Seis mujeres jóvenes fueron asesinadas en Guanajuato. Los cuerpos de cinco ya fueron identificados, a pesar de la infame destrucción que se les impuso. Una más resta por aparecer, pero se presume similar muerte a manos de los mismos criminales. Es un caso que se suma a muchos otros que no quisiera enumerar y menos recordar. Lo cierto es que este tétrico ejemplo se repite en ese mismo estado y varios otros lugares de la República. Difícil dar a cualquier sociedad el título de “sana” si dentro de ella suceden casos parecidos o aún peores. Imaginar los dolores causados a las sacrificadas, a sus familiares y amigos o al cuerpo completo de la nación es una tarea que debemos imponernos, aunque sea aberrante.

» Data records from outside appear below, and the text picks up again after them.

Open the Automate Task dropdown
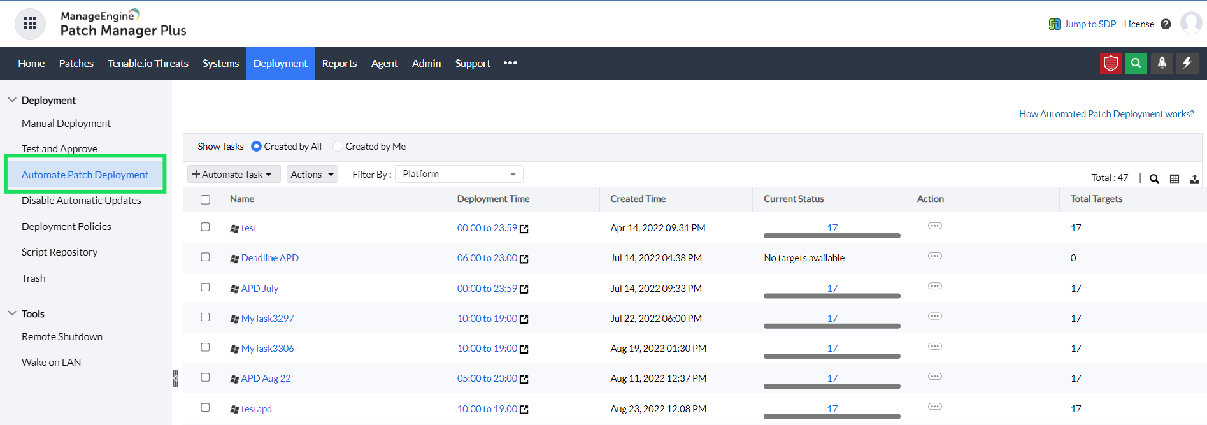Image resolution: width=1207 pixels, height=425 pixels. [233, 174]
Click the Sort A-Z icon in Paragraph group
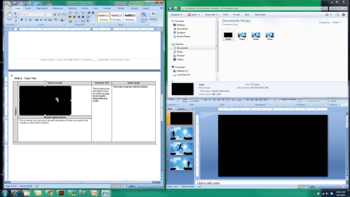350x197 pixels. (x=83, y=21)
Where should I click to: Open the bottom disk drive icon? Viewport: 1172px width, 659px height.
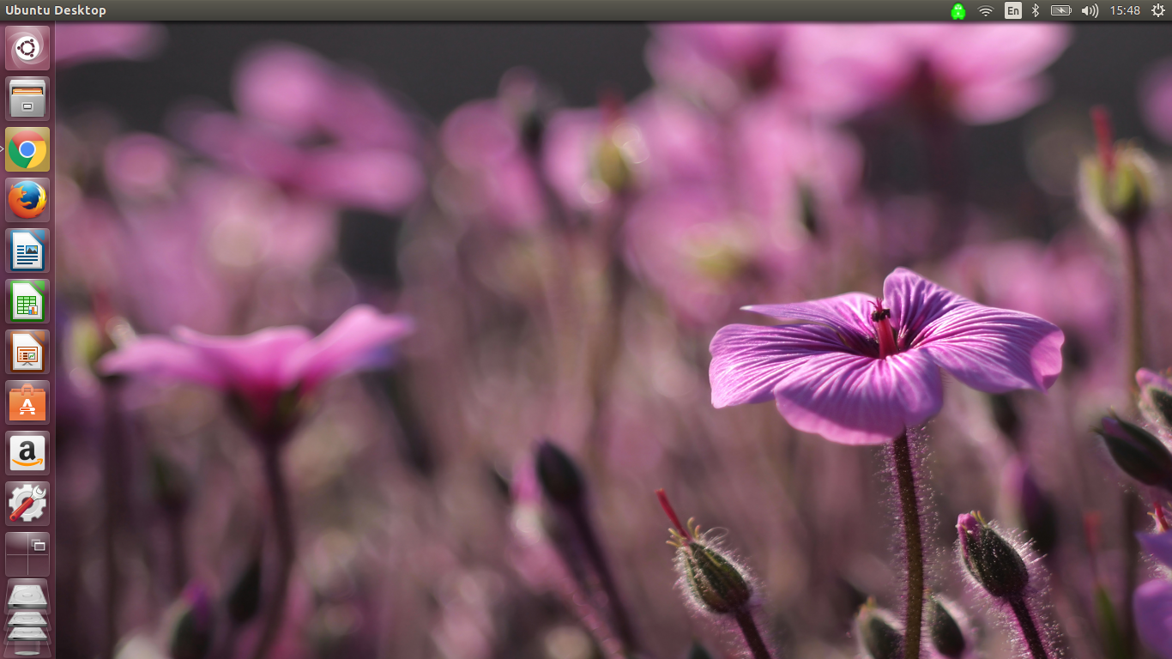click(27, 635)
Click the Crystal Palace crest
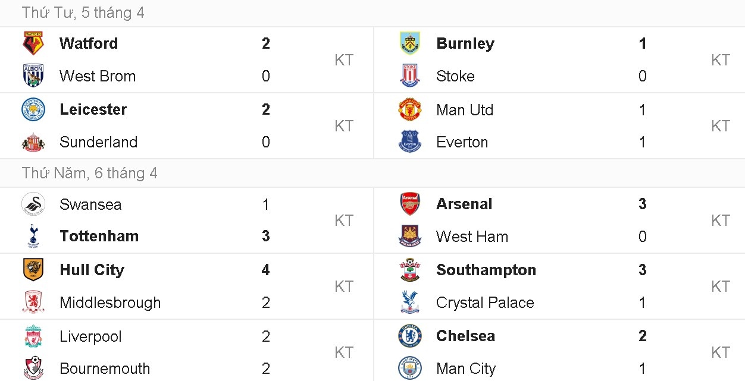The width and height of the screenshot is (745, 381). [x=410, y=303]
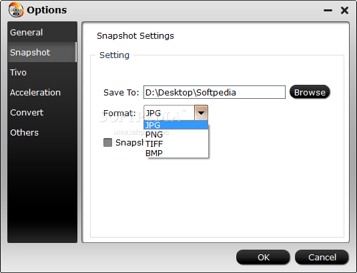
Task: Toggle the Snapshot checkbox
Action: [107, 143]
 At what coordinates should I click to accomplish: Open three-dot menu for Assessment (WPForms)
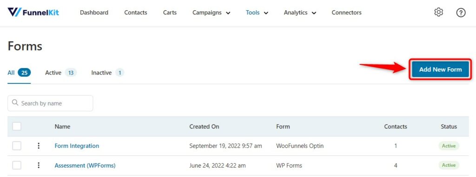click(x=39, y=165)
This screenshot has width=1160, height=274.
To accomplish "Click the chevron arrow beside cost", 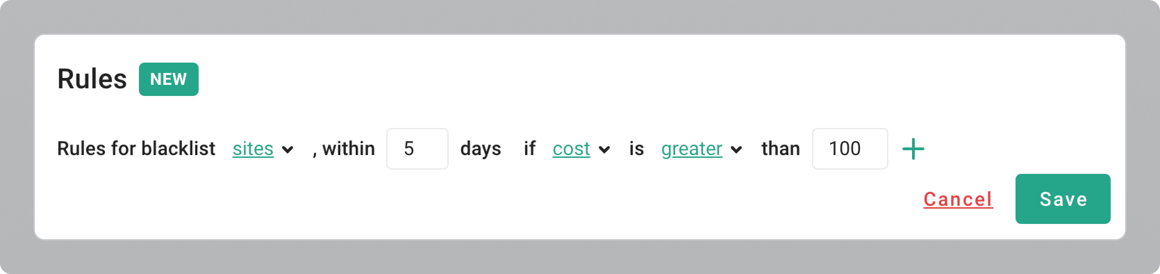I will point(604,150).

Es preciso decir que, ahora, la política contra el crimen seguida por la actual administración está dando resultados. Poco a poco han ido disminuyendo los delitos graves. Y han disminuido desde el mero inicio de este gobierno. Eso no deja de reconocerse aquí. La crítica opositora insiste en documentar el excesivo número de muertes y demás crímenes notables. Y es, también, de reconocerse. Pero hay que precisar, de inmediato, que ese tétrico número obedece, en mucho, a la terrible herencia pasada. Este macabro proceso que nos aflige no partió de cero. Si así hubiera sido sería entonces del todo condenable. Pero la incidencia que hubo al finalizar el sexenio pasado (2012-18) fue desmesurada. A partir de esas cumbres delictivas es de donde se debe de examinar, si se desea emitir un juicio ponderado, funcional y justo.

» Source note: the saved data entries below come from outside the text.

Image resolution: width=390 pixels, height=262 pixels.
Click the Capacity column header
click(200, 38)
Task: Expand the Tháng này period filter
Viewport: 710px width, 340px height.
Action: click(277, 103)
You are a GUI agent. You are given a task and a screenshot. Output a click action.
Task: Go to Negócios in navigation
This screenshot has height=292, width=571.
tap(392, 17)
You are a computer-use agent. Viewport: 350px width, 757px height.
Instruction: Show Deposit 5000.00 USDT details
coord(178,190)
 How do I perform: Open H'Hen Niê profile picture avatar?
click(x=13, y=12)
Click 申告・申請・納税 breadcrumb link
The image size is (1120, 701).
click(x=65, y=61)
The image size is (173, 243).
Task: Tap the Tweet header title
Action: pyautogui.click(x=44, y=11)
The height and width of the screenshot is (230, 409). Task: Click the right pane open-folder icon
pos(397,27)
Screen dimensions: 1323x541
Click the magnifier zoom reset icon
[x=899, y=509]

Dicho lo anterior es indispensable que, en estos casos que involucran a jóvenes mujeres, por completo ajenas y fuera de alguna culpa, se actúe con rapidez y eficacia. Los criminales deben recibir algún tipo de castigo ejemplar. Los datos que ahora se poseen apuntan con claridad hacia dos de esos maleantes. En el crimen, como en la política, las coincidencias son improbables. Actuar tal y como se hizo en el caso de los menonitas del norte. Habrá que buscar la manera de infligir a estos gandules un daño considerable, ya sea a sus finanzas, bienes o en sus personas, (capturarlos y llevarlos ante la justicia). A los dirigentes perseguirlos con constante empeño hasta rayar, si se acepta el término, a la invencible determinación. No se puede dejar en el olvido este tipo de homicidios. Las mujeres de todo el mundo protestan, cada vez con más furia, ante lo que consideran su íntima seguridad. No pueden seguir viviendo tranquilas y, menos aún, desarrollarse, si se repiten casos como los aquí comentados.
No pueden usarse datos de conducta, edad, profesión o usanza regional, que menosprecien a esas mujeres en plena juventud. Degradarlas hasta aceptar como sujetos justificables de morir a manos de maleantes. Son demasiados los casos de francos feminicidios en Celaya y alrededores, catalogados como simples homicidios: una acuciosa revisión de expedientes, para su reclasificación, es imperiosa. A los perpetradores de tan reprobables asesinatos hay que tratarlos en grupos (pandillas) y no sólo como individuos ante la ley. Bien se sabe que son dos o tres cárteles los autores de tan deleznables actos. La degradación de los sujetos que los integran debe, a su vez, llamar la atención por su inhumanidad, o lo poco de esa característica que todavía les quede. Los feminicidios, según la estadística presentada cada mes por las autoridades, han ido disminuyendo, aunque su declive ha sido lento. Precipitar su control y atisbar el momento de su desaparición, al menos en esta forma tan violenta de suceder, es indispensable.
Como otro asunto trascendente, es urgente aliviar y terminar lo más pronto posible los casos de niños y niñas, en regiones apartadas, la mayoría indígenas, que se educan a la intemperie de climas calientes. Sin salones, sin los mínimos utensilios y equipos. Con clases conjuntas sin distinción de edades y cursos mezclados bajo conducción de un solo maestro. Esto es casi imposible de entender en un país que cuenta con los recursos de México. Más todavía inexplicable para un gobierno que se piensa comprometido con los que menos tienen. No hay excusa válida para dejar de proteger a esta niñez, ahora en completo desamparo y dotarlos del instrumento ideal para su completo desarrollo. Hay que exigir a la Secretaría de Educación, ahora dirigida por maestros, que sean solidarios y zanjen, para bien y lo antes posible, esta triste miseria que es por demás humillante.